Department of Materials Engineering, Graduate School of Engineering, The University of Tokyo, 7-3-1 Hongo, Bunkyo-ku, Tokyo 113-8656, Japan.
Department of Applied Chemistry, Faculty of Science, Tokyo University of Science, 1-3 Kagurazaka, Shinjuku-ku, Tokyo 162-8601, Japan.
Bioconjug Chem. 2020 May 20;31(5):1320-1326. doi: 10.1021/acs.bioconjchem.0c00238. Epub 2020 May 3.

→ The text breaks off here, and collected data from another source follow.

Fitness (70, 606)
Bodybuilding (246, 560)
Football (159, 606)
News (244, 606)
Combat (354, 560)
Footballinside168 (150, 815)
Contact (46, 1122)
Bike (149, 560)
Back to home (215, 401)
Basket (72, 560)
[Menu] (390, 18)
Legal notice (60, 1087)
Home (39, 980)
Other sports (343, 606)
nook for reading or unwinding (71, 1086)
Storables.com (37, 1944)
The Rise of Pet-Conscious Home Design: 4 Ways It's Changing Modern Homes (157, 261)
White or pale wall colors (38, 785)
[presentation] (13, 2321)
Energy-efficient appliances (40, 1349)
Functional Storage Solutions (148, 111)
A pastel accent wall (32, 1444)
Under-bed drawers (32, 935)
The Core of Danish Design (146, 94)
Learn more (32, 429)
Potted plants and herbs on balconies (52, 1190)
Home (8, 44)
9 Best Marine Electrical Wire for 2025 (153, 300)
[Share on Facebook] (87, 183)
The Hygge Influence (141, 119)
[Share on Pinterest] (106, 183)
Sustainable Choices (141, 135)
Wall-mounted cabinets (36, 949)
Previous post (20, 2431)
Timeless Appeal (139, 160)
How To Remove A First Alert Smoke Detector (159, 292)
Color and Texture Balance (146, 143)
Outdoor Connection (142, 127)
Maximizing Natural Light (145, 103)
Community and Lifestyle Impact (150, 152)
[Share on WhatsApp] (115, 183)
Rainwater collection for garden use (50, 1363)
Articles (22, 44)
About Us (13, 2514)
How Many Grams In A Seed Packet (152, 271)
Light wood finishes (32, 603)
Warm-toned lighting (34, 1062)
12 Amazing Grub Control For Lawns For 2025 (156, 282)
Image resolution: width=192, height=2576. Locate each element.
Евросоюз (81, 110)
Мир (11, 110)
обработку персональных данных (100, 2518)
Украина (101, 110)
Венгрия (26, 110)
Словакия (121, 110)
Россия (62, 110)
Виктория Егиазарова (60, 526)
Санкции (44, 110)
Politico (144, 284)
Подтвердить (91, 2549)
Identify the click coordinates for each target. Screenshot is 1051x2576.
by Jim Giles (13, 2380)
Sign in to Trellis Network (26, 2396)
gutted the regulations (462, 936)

Whereas small siRNA nanocarriers with a size of 10-20 nm exert high tissue-permeability, they encounter the challenge of inefficient adsorption on the cell surface, resulting in poor cellular uptake of siRNA. To solve this dilemma, this study aims to control the hydrophobicity of a small siRNA nanocarrier, unimer polyion complex (uPIC), with a size of ∼10 nm. The uPICs are fabricated to consist of a single pair between siRNA and a smart triblock copolymer comprising hydrophilic poly(2-ethyl-2-oxazoline) (PEtOx), thermoswitchable poly(2--propyl-2-oxazoline) (PnPrOx), and cationic poly(l-lysine) (PLL). The PnPrOx segment is dehydrated at 37 °C (>lower critical solution temperature) to enhance the hydrophobicity of uPICs. The uPICs with a hydrophobic domain facilitates cellular uptake of the siRNA payload through stronger binding to the cell surface, compared with control uPICs without a PnPrOx segment, leading to a significantly enhanced gene silencing effect in cultured cancer cells.
虽然尺寸为 10-20nm 的小 siRNA 纳米载体具有很高的组织通透性,但它们在细胞表面的吸附效率不高,导致 siRNA 的细胞摄取率较差。为了解决这一难题,本研究旨在控制小 siRNA 纳米载体,即尺寸约为 10nm 的单聚体聚离子复合物(uPIC)的疏水性。uPIC 由 siRNA 和一种智能三嵌段共聚物组成,该共聚物包含亲水性聚(2-乙基-2-恶唑啉)(PEtOx)、温度响应性聚(2-异丙基-2-恶唑啉)(PnPrOx)和阳离子聚(L-赖氨酸)(PLL)。在 37°C(>低临界溶液温度)下,PnPrOx 段脱水以增强 uPIC 的疏水性。与没有 PnPrOx 段的对照 uPIC 相比,具有疏水区的 uPIC 更有利于 siRNA 有效负载的细胞摄取,通过与细胞表面更强的结合,导致培养的癌细胞中的基因沉默效果显著增强。